If you are in employment law, there’s a good chance you already know who Bert Braud is. Bert is a partner at Popham Law in Kansas City, and has been active in the National Employment Lawyers Association (NELA), most recently presenting on trial technology to the hundreds of lawyers that attend NELA’s Annual Trial Boot Camps in Chicago. Bert will be presenting at the full NELA convention in June, which you can sign up for now.
Mr. Braud has been using legal technology for a long time. He was a dedicated Summation user, got the training, and used it for case preparation and presentation for years. As an employment lawyer in a firm that goes to trial five or six times a year, he found keeping up with software complexities, even after training, was frustrating and labor intensive. Even three-day seminars in Orlando didn’t help with the difficulties involved in actually loading documents, and making sure that they were stored in the right location on his laptop so that he could find and present them later. Bert also tried to go as paperless as possible, adding TextMap and CaseMap to his trial software arsenal in the office. But all that meant he that was stuck to his desk, and needed even more training.

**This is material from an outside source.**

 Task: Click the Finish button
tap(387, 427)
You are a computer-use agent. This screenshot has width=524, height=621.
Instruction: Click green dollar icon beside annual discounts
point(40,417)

When the iPad came out Bert realized how portable his cases could be, and asked a couple big legal software companies if they had any plans for the iPad. Their response was that there was “no future in (the iPad).” Then, he found LIT SOFTWARE. TrialPad and TranscriptPad offered the portability he was looking for and both apps were intuitive and easy to use. In fact, Bert hasn’t needed any training at all, and he’s now a pro.
Bert brings his iPad to mediation and presents wirelessly at trial. He has shown his paralegals how to use TrialPad and TranscriptPad, and he hasn’t looked back at that old desktop software he used to try to rely on. Here are a couple workflow and presentation tips Bert shared with us:
Use TranscriptPad to prepare for trial: You can create a summary report of your deposition review to build your direct and cross examination outlines. The report numbers each question and answer so it is easy to reference in your examination outline for impeachment purposes. Name any video clips the same way to easily play back the deposition if the witness answer is different from previous testimony.
Use the Apple Pencil: Bert finds using the Apple Pencil is a great way to make sure that all his callouts, highlights, and any drawing he does is more precise. It is the same as walking around the courtroom with a notepad and pencil, just a lot more powerful. Speaking of walking around...
Use the Apple TV: Bringing an Apple TV to court allows you to present “untethered”. You can walk around the courtroom if necessary, and engage better with the jury. The focus stays on you and on the presentation screen, and makes you look professional, knowledgeable, and prepared.
Bert also points out another benefit of using TrialPad and TranscriptPad is the cost. His “bare bones” setup of an iPad and TrialPad will have you presenting in court for under $500. But even the “fully equipped” setup he uses comes in under $1,000.